**Passage shown**.
──────────────────────────────

Hongbin and Greg,
Thank you both for kind suggestions. I will try both approaches and report
my progress later.
Best,
Chenyang

On Monday, March 6, 2017, Greg Landrum <greg.land...@gmail.com> wrote:

> The solution that Hongbin proposes to the double-counting problem is a
> good one. Just be sure to sort your substructure queries in the right order
> so that the more complex ones come first.
>
> Another thing you might think about is making your queries more specific.
> For example, as you pointed out "[OH]" is very general and matches parts of
> carboxylic acids and a number of other functional groups. The RDKit has a
> set of fairly well tested (though certainly not perfect) functional group
> definitions in $RDBASE/Data/Functional_Group_Hierarchy.txt. The alcohol
> definition from there looks like this:
> [O;H1;$(O-!@[#6;!$(C=!@[O,N,S])])]
>
>
> -greg
>
>
> On Mon, Mar 6, 2017 at 7:20 AM, 杨弘宾 <yanyangh...@163.com
> <javascript:_e(%7B%7D,'cvml','yanyangh...@163.com');>> wrote:
>
>> Hi, Chenyang,
>>     You don't need to delete the substructure from the molecule. Just
>> check whehter the mapped atoms have been matched. For example:
>>
>> m = Chem.MolFromSmiles('CC(=O)O')
>> OH = Chem.MolFromSmarts('[OH]')
>> COOH = Chem.MolFromSmarts('C(O)=O')
>>
>> m.GetSubstructMatches(OH)
>> >> ((3,),)
>> m.GetSubstructMatchs(COOH)
>> >> ((1, 3, 2),)
>>
>> Since atom "3" has been already matched, it should be ignored.
>> So you can create a "set" to record the matched atoms to avoid
>> repetitive count.
>>
>> ------------------------------
>> Hongbin Yang 杨弘宾
>>
>>
>> *From:* Chenyang Shi
>> <javascript:_e(%7B%7D,'cvml','cs3...@columbia.edu');>
>> *Date:* 2017-03-06 14:04
>> *To:* Greg Landrum
>> <javascript:_e(%7B%7D,'cvml','greg.land...@gmail.com');>
>> *CC:* RDKit Discuss
>> <javascript:_e(%7B%7D,'cvml','rdkit-discuss@lists.sourceforge.net');>
>> *Subject:* Re: [Rdkit-discuss] delete a substructure
>> Hi Greg,
>>
>> Thanks for a prompt reply. I did try "GetSubstructMatches()" and it
>> returns correct numbers of substructures for CH3COOH. The potential problem
>> with this approach is that if the molecule is getting complicated, it will
>> possibly generate duplicate numbers for certain functional groups. For
>> example, --OH (alcohol) group will be likely also counted in --COOH. A
>> safer way, in my mind, is to remove the substructure that has been counted.

──────────────────────────────

**Dataset excerpts**.
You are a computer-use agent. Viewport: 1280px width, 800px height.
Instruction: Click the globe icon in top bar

──────────────────────────────

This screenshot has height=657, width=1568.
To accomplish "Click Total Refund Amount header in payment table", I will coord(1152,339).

──────────────────────────────

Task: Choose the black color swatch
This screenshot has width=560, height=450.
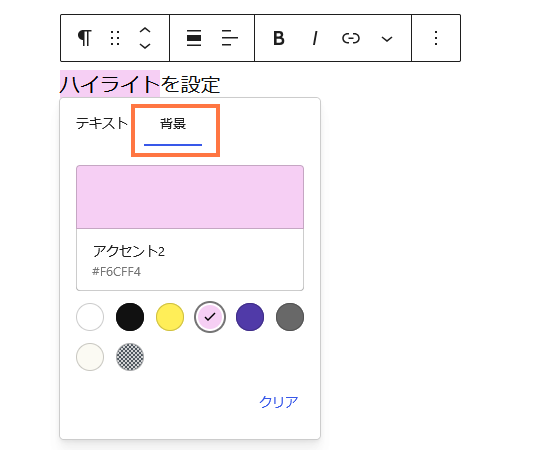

──────────────────────────────

**Tasks to complete**.
**1)** In the RDKit mailing-list thread about deleting a substructure, answer each of these:
(a) Which file holds the RDKit's functional group definitions?
(b) In Hongbin's code, what does GetSubstructMatches return for the [OH] query on 'CC(=O)O'?
(c) Which molecule did Chenyang say GetSubstructMatches() counted correctly?
**2)** Extend the RDKit mailing-list thread on deleting a substructure, starting right after its final sentence.

**Answers to the exercise**.
**1)**
(a) $RDBASE/Data/Functional_Group_Hierarchy.txt
(b) ((3,),)
(c) CH3COOH

**2)**
>>
>> Greg, you mentioned "chemical reaction functionality", can you show me a
>> demo script with that using CH3COOH as an example. I will definitely delve
>> into the manual to learn more. But reading your code will be a good start.
>>
>> Thanks,
>> Chenyang
>>
>>
>>
>> On Sun, Mar 5, 2017 at 10:15 PM, Greg Landrum <greg.land...@gmail.com
>> <javascript:_e(%7B%7D,'cvml','greg.land...@gmail.com');>> wrote:
>>
>>> Hi Chenyang,
>>>
>>> If you're really interested in counting the number of times the
>>> substructure appears, you can do that much quicker with
>>> `GetSubstructMatches()`:
>>>
>>> In [2]: m = Chem.MolFromSmiles('CC(C)CCO')
>>> In [3]: len(m.GetSubstructMatches(Chem.MolFromSmarts('[CH3;X4]')))
>>> Out[3]: 2
>>>
>>> Is that sufficient, or do you actually want to sequentially remove all
>>> of the groups in your list?
>>>
>>> If you actually want to remove them, you are probably better off using
>>> the chemical reaction functionality instead of DeleteSubstructs(), which
>>> recalculates the number of implicit Hs on atoms after each call.
>>>
>>> -greg
>>>
>>>
>>> On Mon, Mar 6, 2017 at 4:21 AM, Chenyang Shi <cs3...@columbia.edu
>>> <javascript:_e(%7B%7D,'cvml','cs3...@columbia.edu');>> wrote:
>>>
>>>> I am new to rdkit but I am already impressed by its vibrant community.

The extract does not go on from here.